Первую фразу трудно было понять. Автомат-переводчик быстро менял варианты фонем в поисках тональности, наиболее близкой к звуковому оригиналу. Вторая фраза звучала сравнительно чисто:
– Прошу вас, назови… свои фами… имя, род занятий.
– Простите, как мне вас называть?
– Можете называть меня инспектором.
– Инспектор, я попросил бы вас избавить меня от формальностей. Скажите сразу, что вам от меня угодно, и я постараюсь или ответить вам прямо…
– Или?
– Или не ответить.
Длинная пауза.
– Скажите, Кизимов, почему вы избегаете открытого разговора с представителями Управления космической безопасности?
– Вопрос поставлен неверно. Я избегаю говорить лишь на темы, обсуждать которые не нахожу возможным.
– Позвольте спросить почему?
– По причинам сугубо личного свойства.
– Вы не могли бы сказать о причинах подробнее?
– Нет, не мог бы.
– Вы связаны определенными обязательствами?
– Я не понял вашего вопроса.
– Вы давали кому-нибудь обязательства не касаться интересующих нас тем?
– Ах вот оно что… Нет, не давал.
– С кем вы поддерживаете дружеские отношения?
– Это мое личное дело.
– Вы считаете своим другом Жана Лорэ?
– Да, считаю.
– Вы сознаете, что ваши необычные свойства, приобретенные, видимо, за пределами нашей планеты, не могли нас не заинтересовать?
– Это ваше дело.
– Это общественное дело, Кизимов!
– Я ведь не сказал – личное.
– Себя вы противопоставляете обществу?
– Ни в коем случае, инспектор! Разрешите вопрос?
– Да, конечно.
– По-вашему, я представляю собой угрозу обществу?
– Вы должны понимать, что мы не имеем права не учитывать такую вероятность. А как бы на этот вопрос ответили вы сами?
– Отрицательно. То есть для общества я опасен не более, чем любой другой «обыкновенный» житель планеты Земля.
– То есть вы сознаете свою необыкновенность?
Недолгая пауза.
– Сознаю, разумеется… Но кому от этого хуже, кроме меня?
– Простите, я вас не понял.
– Инспектор, поверьте мне на слово: моя необыкновенность для меня такая же загадка, как и для вас.
– Может быть, это болезнь?
– Должен вас упрекнуть: вы не очень внимательно просмотрели мой бюллетень служебного спецкарантина. Заключение медэкспертизы гласит: «Здоров. С учета спецкарантинного сектора снят. Бессрочный пропуск на планету Земля выдан».
– Хорошо, не болезнь. Назовем это как-нибудь по-другому.
– Да, вы правы. Суть, конечно, не в терминах… Это неизвестно где и неизвестно как приобретенные свойства, необычные для «нормального» человека. Предупреждаю возможный вопрос: я действительно не знаю где и не знаю как.
– А вам не хотелось бы избавиться от такого «приобретения»?
– Видите ли… Для меня это уже не имеет значения.
– Как понимать ваш ответ?
– Как вам будет угодно.
– А для других?
– Что для других?
– Это имеет значение?
– Простите, о чем вы спрашиваете?
– Вам не приходилось говорить на эту тему с другими обладателями подобных свойств… ну, скажем, с Лорэ?
– Лорэ?.. Нет, не приходилось.
– Вас удивил мой вопрос?
– Да.

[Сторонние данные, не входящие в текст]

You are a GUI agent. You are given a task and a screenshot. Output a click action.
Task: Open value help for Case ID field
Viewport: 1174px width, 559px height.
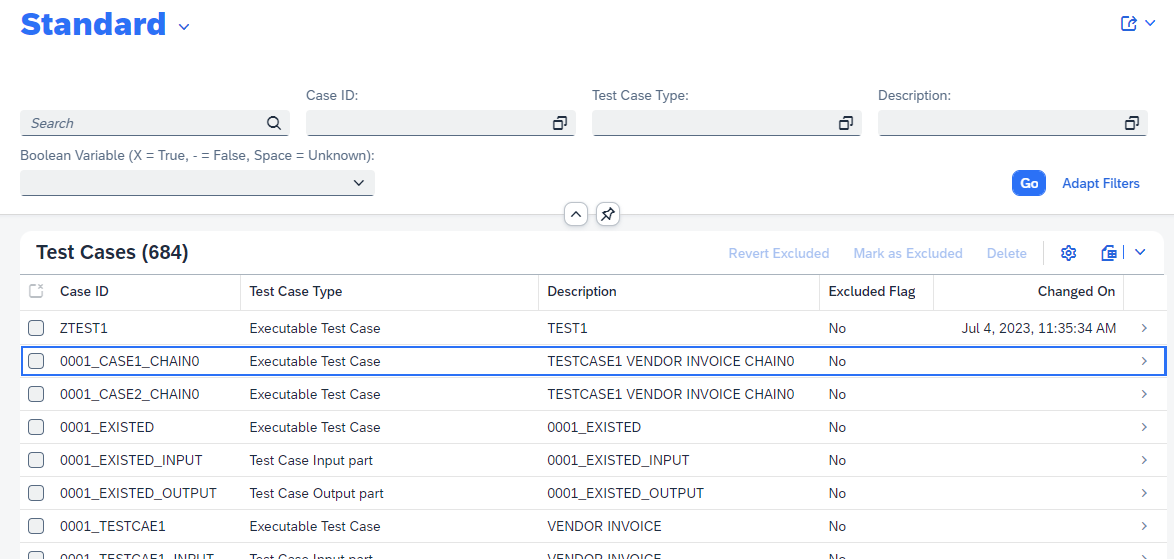click(x=560, y=123)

При чем здесь Лорэ?.. Ах, понимаю!
– Вы с Лорэ ничего не знали о способности друг друга оставлять «черные следы»?
– Вероятно, вы говорите о… Нет, за Лорэ я этого не замечал. Я полагал, что, кроме Йонге и меня…
– …феноменов такого рода больше не существует?

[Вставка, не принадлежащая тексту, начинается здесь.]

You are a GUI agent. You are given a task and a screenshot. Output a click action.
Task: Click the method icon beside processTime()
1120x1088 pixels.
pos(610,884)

– Да. Ну что ж… тем хуже для Лорэ.
– Что вы имеете в виду?
– Прежде всего вашу назойливость. Я всегда опасался дать вам для нее повод. В отношении «черных следов», как вы называете их, я проявлял особую осторожность. Дело прошлое, инспектор, но скажите мне откровенно, где вы могли заметить оставленный мною «черный след»?
– В умении скрывать «черные следы», Кизимов, вы достигли совершенства. Мы их не наблюдали ни разу. Мы располагаем косвенными данными. Но откровенность за откровенность. Скажите, как Йонге относится к своему положению феномена?
– Думаю, он не в восторге.
– Почему вы говорите об этом в форме неуверенного допущения?
– Уверенного, инспектор. По аналогии с ощущениями собственной персоны.
– И только?
– О, этого достаточно!.. Даже с избытком.
– Йонге знает, что вы его аналог по ощущениям такого рода?
– Думаю, нет.
– Откуда вам известно, что Йонге ваш собрат по феноменальным свойствам?
– Однажды я случайно видел оставленный им «черный след».
– Как объяснил он вам это явление?
– Он сделал вид, что ничего особенного не произошло.
– А какова была ваша реакция?
– Я сделал вид, что ничего особенного не заметил.
– В беседах с ним вы никогда не касались этой темы?
– Нет. Это не та тема, которая могла бы доставить удовольствие.